-- Raw records --
▼

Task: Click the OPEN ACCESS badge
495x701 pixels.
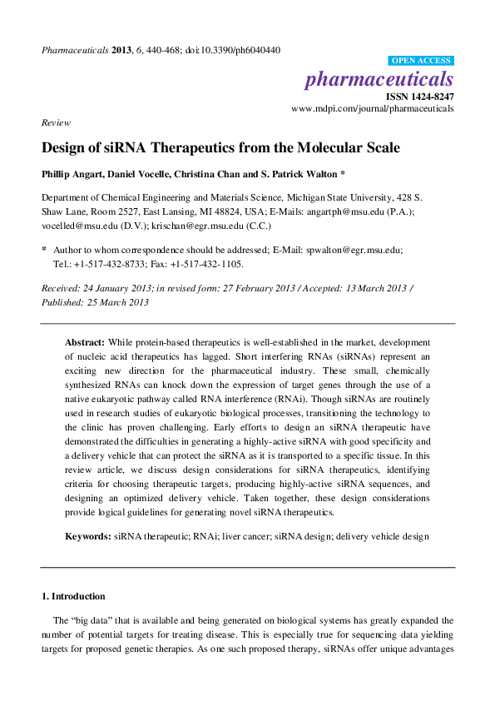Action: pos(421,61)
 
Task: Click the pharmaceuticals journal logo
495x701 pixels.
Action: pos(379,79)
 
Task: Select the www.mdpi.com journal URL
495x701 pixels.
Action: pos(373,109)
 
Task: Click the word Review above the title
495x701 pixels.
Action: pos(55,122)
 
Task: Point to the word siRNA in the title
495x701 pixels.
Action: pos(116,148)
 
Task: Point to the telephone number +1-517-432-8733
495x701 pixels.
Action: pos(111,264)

▲
▼

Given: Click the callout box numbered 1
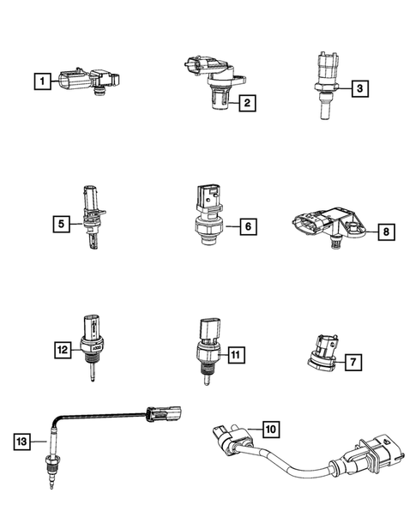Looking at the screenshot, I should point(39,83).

▲
▼

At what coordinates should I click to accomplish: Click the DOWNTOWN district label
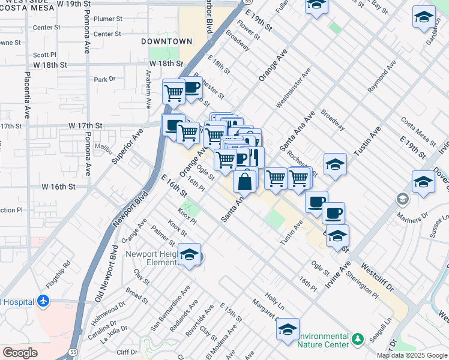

▲

-- Stated task --
Copy out the items from the line with "Task: Click the word Review above the title" to the line with "Action: pos(111,264)", including both of those lines.

-- Reply to the exercise --
Task: Click the word Review above the title
495x701 pixels.
Action: pos(55,122)
 
Task: Point to the word siRNA in the title
495x701 pixels.
Action: pos(116,148)
 
Task: Point to the telephone number +1-517-432-8733
495x701 pixels.
Action: pos(111,264)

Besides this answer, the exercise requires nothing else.